** Prompt **
The answer must be every line from the entries below that includes "will".

** Dataset entries **
▬▬▬▬▬▬
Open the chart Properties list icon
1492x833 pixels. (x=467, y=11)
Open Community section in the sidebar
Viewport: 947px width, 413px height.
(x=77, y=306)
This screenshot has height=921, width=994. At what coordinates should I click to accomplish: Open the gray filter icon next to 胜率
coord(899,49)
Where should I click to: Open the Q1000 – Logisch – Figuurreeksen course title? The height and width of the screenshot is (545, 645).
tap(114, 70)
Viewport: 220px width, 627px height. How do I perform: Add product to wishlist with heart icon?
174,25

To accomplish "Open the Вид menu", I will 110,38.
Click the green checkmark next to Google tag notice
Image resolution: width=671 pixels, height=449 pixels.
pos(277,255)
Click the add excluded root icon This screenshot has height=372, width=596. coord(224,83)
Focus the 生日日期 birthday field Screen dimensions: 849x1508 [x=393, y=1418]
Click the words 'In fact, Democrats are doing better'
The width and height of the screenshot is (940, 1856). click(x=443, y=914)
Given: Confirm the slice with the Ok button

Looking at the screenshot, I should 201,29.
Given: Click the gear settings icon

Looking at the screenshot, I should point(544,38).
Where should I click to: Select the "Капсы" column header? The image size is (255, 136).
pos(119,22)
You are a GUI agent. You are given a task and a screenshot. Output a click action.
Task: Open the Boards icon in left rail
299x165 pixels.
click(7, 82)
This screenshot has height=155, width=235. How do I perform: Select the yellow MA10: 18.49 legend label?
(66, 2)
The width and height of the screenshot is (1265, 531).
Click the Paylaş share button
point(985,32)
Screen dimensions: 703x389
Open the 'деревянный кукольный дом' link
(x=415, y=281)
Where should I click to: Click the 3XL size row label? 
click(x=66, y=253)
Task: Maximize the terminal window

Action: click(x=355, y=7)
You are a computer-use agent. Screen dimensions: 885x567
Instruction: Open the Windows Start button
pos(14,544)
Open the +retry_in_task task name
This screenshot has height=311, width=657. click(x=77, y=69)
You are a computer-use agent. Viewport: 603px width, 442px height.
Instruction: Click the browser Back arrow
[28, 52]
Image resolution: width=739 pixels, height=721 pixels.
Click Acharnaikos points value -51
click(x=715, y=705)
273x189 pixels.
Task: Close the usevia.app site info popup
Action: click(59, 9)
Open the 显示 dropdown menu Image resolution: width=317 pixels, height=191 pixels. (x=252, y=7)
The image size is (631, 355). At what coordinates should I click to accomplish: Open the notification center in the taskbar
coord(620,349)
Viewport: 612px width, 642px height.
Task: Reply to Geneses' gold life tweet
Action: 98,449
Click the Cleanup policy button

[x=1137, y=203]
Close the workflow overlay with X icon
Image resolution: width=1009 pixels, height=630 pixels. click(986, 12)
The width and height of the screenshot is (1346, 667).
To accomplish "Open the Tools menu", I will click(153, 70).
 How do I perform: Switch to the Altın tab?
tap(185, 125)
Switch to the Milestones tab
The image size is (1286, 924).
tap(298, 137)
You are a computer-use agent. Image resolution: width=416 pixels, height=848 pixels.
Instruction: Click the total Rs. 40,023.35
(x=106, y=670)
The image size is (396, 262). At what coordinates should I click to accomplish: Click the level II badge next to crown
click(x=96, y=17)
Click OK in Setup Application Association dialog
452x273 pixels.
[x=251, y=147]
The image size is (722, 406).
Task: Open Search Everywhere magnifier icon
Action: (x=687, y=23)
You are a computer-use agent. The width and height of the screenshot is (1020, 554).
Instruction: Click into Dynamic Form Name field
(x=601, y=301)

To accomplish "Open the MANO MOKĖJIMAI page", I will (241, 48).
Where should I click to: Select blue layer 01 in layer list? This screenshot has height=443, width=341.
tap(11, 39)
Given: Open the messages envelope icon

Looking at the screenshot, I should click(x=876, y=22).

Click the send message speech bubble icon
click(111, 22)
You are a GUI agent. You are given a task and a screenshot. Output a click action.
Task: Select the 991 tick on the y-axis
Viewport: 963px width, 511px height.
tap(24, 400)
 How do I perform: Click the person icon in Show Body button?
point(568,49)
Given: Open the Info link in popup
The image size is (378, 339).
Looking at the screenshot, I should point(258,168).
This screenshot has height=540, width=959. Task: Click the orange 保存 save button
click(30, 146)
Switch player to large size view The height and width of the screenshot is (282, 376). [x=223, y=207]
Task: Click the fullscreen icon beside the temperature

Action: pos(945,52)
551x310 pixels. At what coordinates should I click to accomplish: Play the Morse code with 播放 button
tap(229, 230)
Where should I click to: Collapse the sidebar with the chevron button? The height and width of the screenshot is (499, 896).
▬▬▬▬▬▬
** Answer for this exercise **
To accomplish "Open the Вид menu", I will 110,38.
To accomplish "Open the Tools menu", I will click(153, 70).
To accomplish "Open the MANO MOKĖJIMAI page", I will (241, 48).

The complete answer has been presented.